Stored items -
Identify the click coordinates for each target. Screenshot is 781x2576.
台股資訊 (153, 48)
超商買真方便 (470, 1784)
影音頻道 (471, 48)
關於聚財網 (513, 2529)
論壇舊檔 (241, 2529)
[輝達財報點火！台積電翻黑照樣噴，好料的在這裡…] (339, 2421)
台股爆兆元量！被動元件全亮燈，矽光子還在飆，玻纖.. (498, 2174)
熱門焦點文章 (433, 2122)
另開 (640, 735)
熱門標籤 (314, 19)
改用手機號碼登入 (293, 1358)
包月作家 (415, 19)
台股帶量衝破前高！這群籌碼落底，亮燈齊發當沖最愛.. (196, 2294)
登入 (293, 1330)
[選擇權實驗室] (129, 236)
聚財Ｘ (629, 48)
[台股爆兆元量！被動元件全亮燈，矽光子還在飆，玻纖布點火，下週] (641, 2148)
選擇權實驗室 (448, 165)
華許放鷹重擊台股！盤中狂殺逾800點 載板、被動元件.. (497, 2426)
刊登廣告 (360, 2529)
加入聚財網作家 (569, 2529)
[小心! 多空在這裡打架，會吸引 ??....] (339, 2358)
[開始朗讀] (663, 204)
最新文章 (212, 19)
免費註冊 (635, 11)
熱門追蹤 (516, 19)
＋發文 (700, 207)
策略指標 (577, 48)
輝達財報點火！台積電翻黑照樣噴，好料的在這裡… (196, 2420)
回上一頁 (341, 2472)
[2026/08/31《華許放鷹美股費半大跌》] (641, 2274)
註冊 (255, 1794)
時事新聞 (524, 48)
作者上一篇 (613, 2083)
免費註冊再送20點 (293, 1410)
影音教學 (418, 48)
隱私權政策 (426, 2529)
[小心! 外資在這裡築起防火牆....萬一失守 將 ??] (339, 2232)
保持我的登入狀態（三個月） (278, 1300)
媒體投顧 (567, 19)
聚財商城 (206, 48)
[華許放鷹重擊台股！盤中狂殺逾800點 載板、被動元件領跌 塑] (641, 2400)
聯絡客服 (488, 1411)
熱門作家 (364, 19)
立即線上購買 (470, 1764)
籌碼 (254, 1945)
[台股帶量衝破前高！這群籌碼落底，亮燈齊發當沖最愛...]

Work request -
The answer must be a word-for-word transcription of every record above.

Answer area -
Identify the click coordinates for each target. Screenshot is 781x2576.
台股資訊 (153, 48)
超商買真方便 (470, 1784)
影音頻道 (471, 48)
關於聚財網 (513, 2529)
論壇舊檔 (241, 2529)
[輝達財報點火！台積電翻黑照樣噴，好料的在這裡…] (339, 2421)
台股爆兆元量！被動元件全亮燈，矽光子還在飆，玻纖.. (498, 2174)
熱門焦點文章 (433, 2122)
另開 (640, 735)
熱門標籤 (314, 19)
改用手機號碼登入 (293, 1358)
包月作家 (415, 19)
台股帶量衝破前高！這群籌碼落底，亮燈齊發當沖最愛.. (196, 2294)
登入 (293, 1330)
[選擇權實驗室] (129, 236)
聚財Ｘ (629, 48)
[台股爆兆元量！被動元件全亮燈，矽光子還在飆，玻纖布點火，下週] (641, 2148)
選擇權實驗室 (448, 165)
華許放鷹重擊台股！盤中狂殺逾800點 載板、被動元件.. (497, 2426)
刊登廣告 (360, 2529)
加入聚財網作家 (569, 2529)
[小心! 多空在這裡打架，會吸引 ??....] (339, 2358)
[開始朗讀] (663, 204)
最新文章 (212, 19)
免費註冊 (635, 11)
熱門追蹤 (516, 19)
＋發文 (700, 207)
策略指標 (577, 48)
輝達財報點火！台積電翻黑照樣噴，好料的在這裡… (196, 2420)
回上一頁 (341, 2472)
[2026/08/31《華許放鷹美股費半大跌》] (641, 2274)
註冊 (255, 1794)
時事新聞 (524, 48)
作者上一篇 (613, 2083)
免費註冊再送20點 (293, 1410)
影音教學 (418, 48)
隱私權政策 (426, 2529)
[小心! 外資在這裡築起防火牆....萬一失守 將 ??] (339, 2232)
保持我的登入狀態（三個月） (278, 1300)
媒體投顧 (567, 19)
聚財商城 (206, 48)
[華許放鷹重擊台股！盤中狂殺逾800點 載板、被動元件領跌 塑] (641, 2400)
聯絡客服 (488, 1411)
熱門作家 (364, 19)
立即線上購買 (470, 1764)
籌碼 (254, 1945)
[台股帶量衝破前高！這群籌碼落底，亮燈齊發當沖最愛...]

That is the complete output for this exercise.